As for myself, I might have lived in England to the age of Methuselah, and yet never have seen as much of life as in the few months spent in Ireland. Society in other lands seems a kind of free-masonry, where for lack of every real or important secret men substitute signs and passwords, as if to throw the charm of mystery where, after all, nothing lies concealed; but in Ireland, where national character runs in a deep or hidden channel, with cross currents and backwater ever turning and winding – where all the incongruous and discordant elements of what is best and worst seem blended together – there, social intercourse is free, cordial, warm, and benevolent. Men come together disposed to like one another; and what an Irishman is disposed to, he usually has a way of effecting. My brief career had not been without its troubles; but who would not have incurred such, or as many more, to have evoked such kind interest and such warm friendship?
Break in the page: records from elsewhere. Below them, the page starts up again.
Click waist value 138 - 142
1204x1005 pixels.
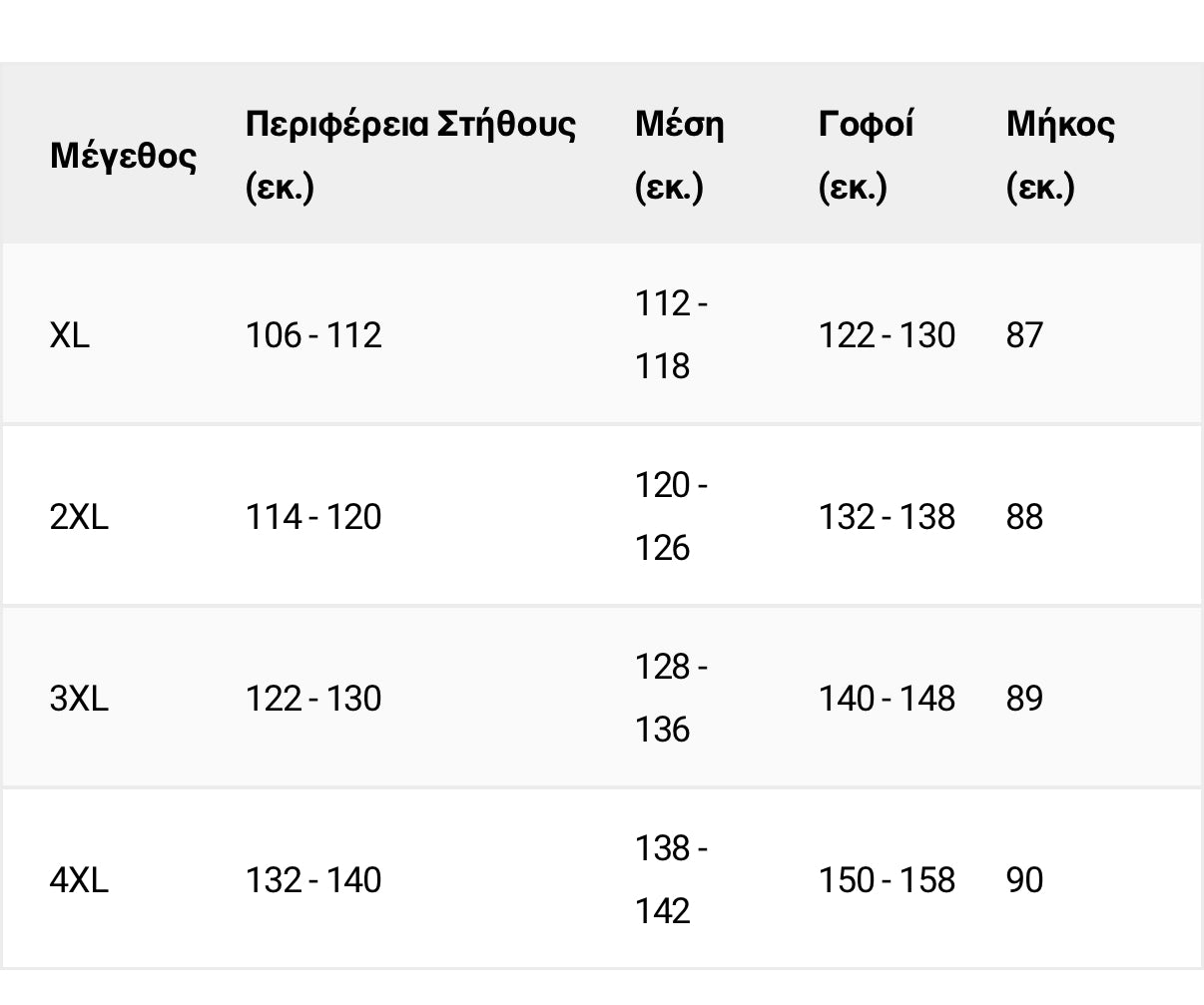[x=672, y=880]
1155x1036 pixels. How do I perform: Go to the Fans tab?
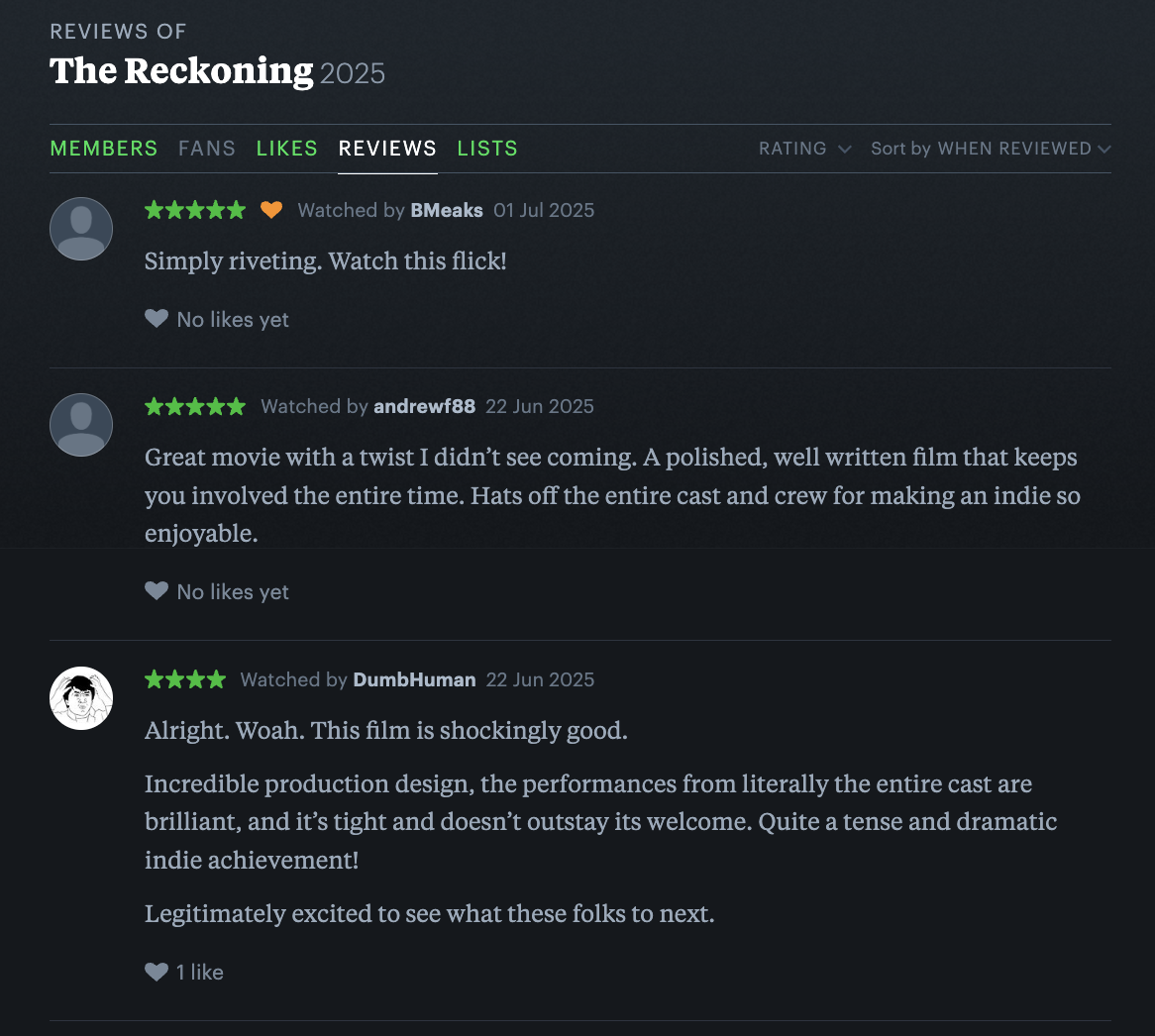pyautogui.click(x=207, y=149)
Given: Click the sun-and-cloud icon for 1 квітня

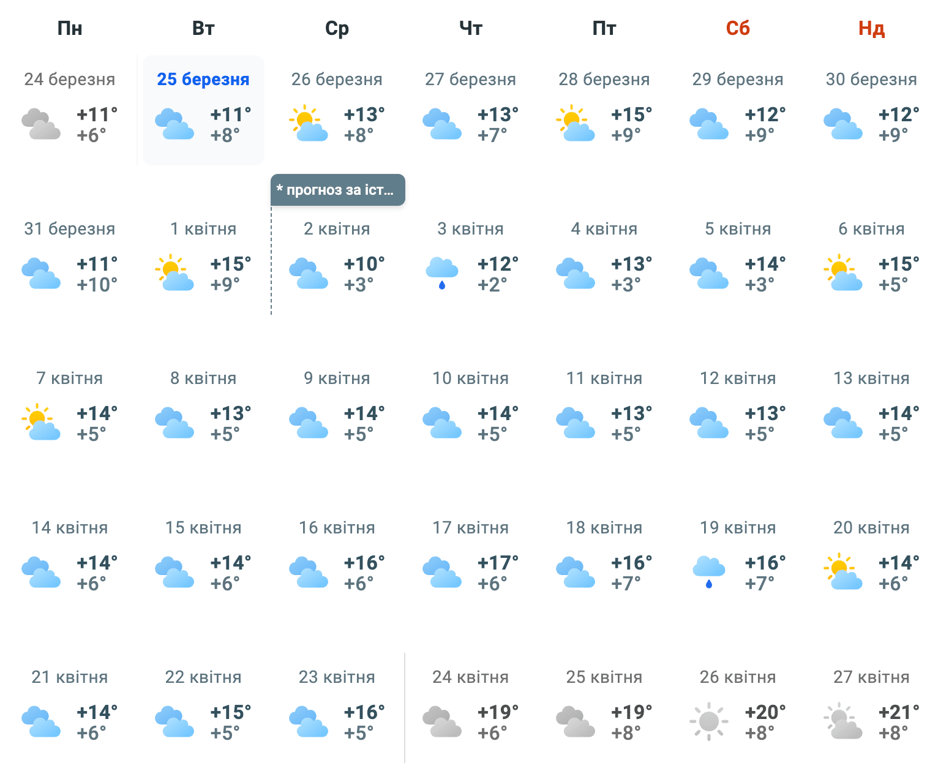Looking at the screenshot, I should [x=175, y=273].
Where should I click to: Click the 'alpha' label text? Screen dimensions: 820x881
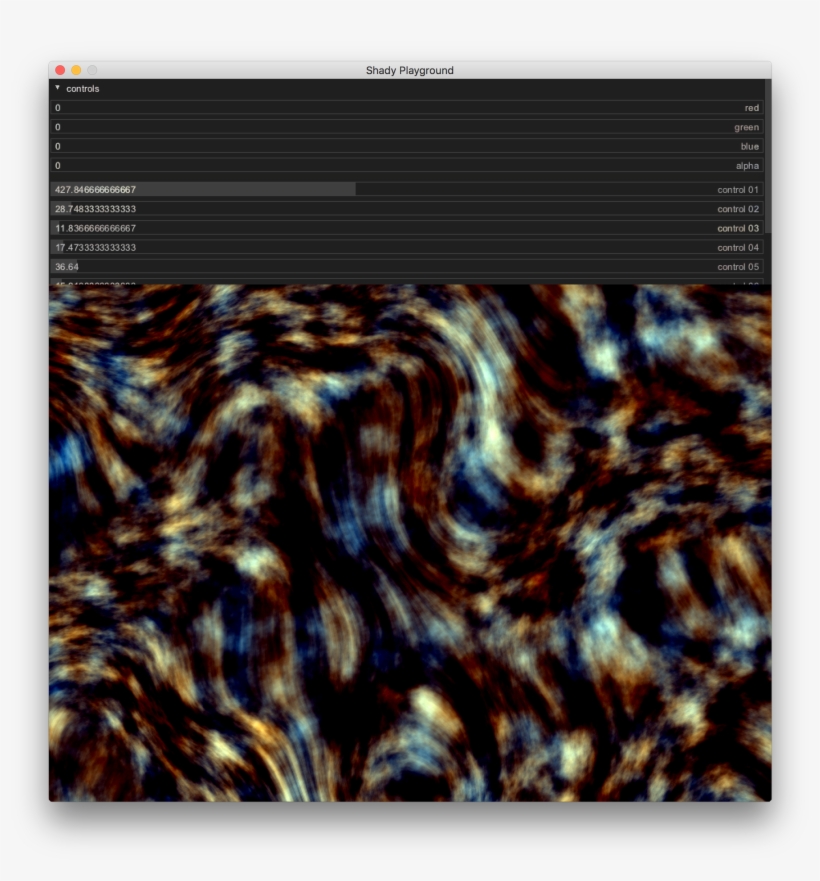tap(747, 166)

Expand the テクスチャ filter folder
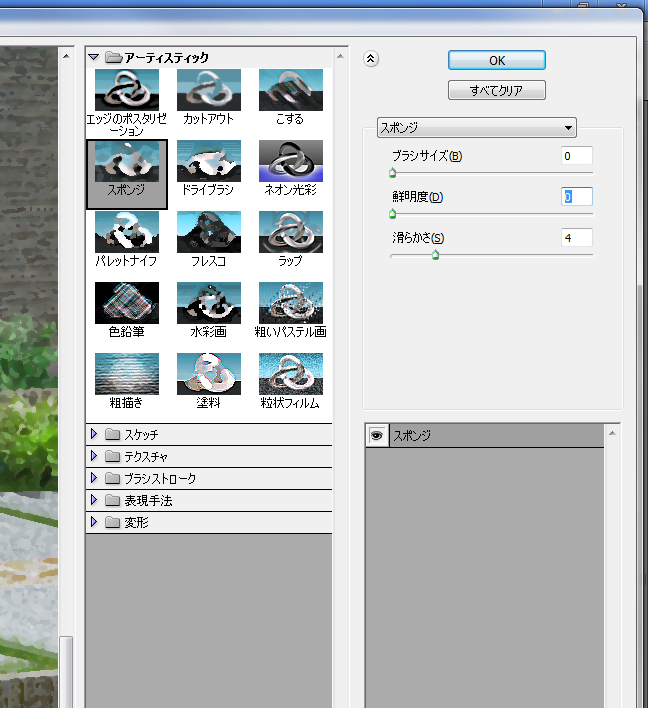click(x=94, y=456)
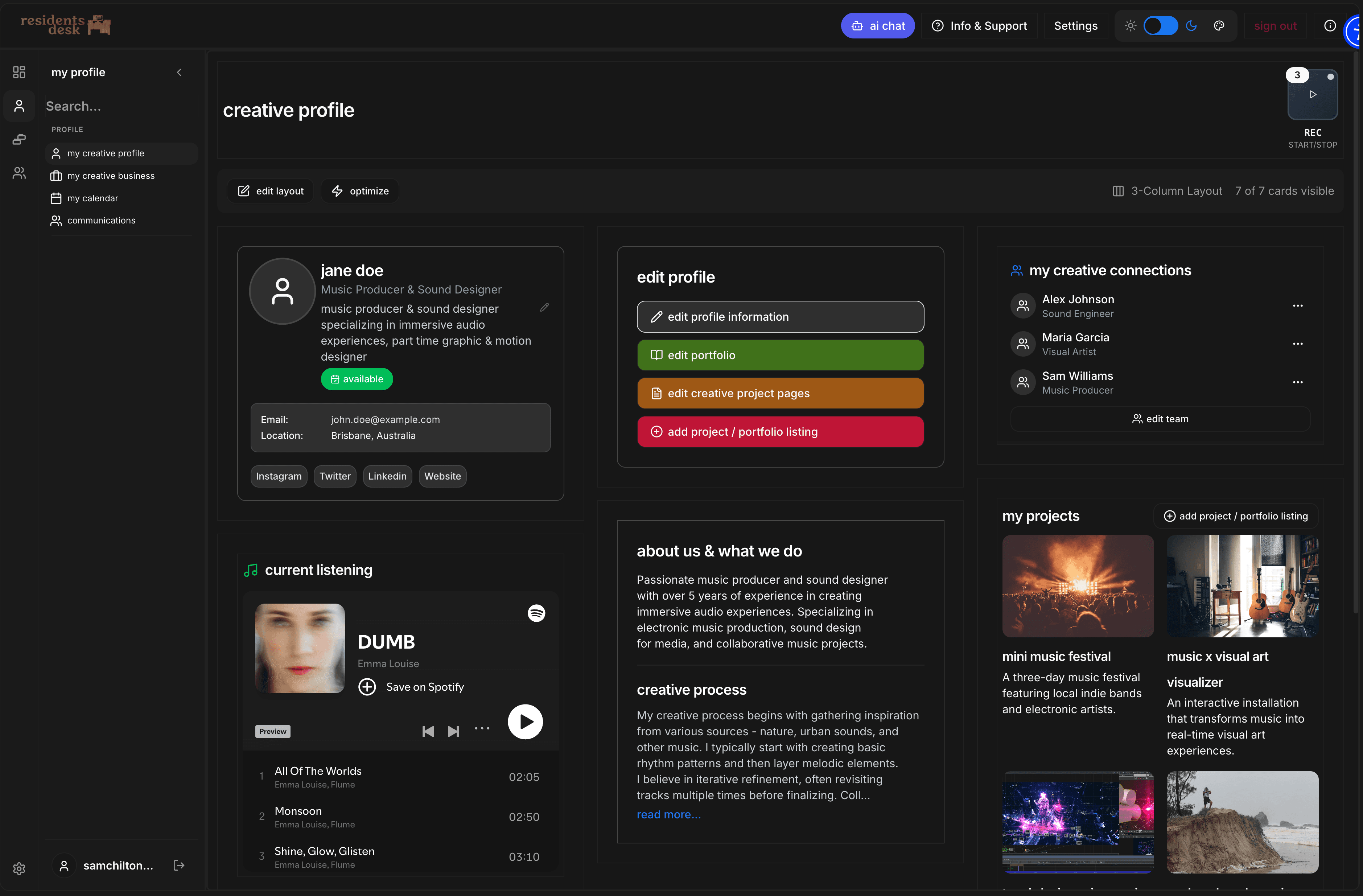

From Phil O’Grady, my first, to Father Tom, my last friend, I had met with nothing but almost brotherly affection; and yet I could not help acknowledging to myself, that, but six short months before, I would have recoiled from the friendship of the one and the acquaintance of the other, as something to lower and degrade me. Not only would the outward observances of their manner have deterred me, but in their very warm and earnest proffers of good-nature, I would have seen cause for suspecting and avoiding them. Thank Heaven! I now knew better, and felt deeper. How this revolution became effected in me I am not myself aware. Perhaps – I only say perhaps – Miss Bellew had a share in effecting it.

Such were some of my thoughts as I betook myself to bed, and soon after to sleep.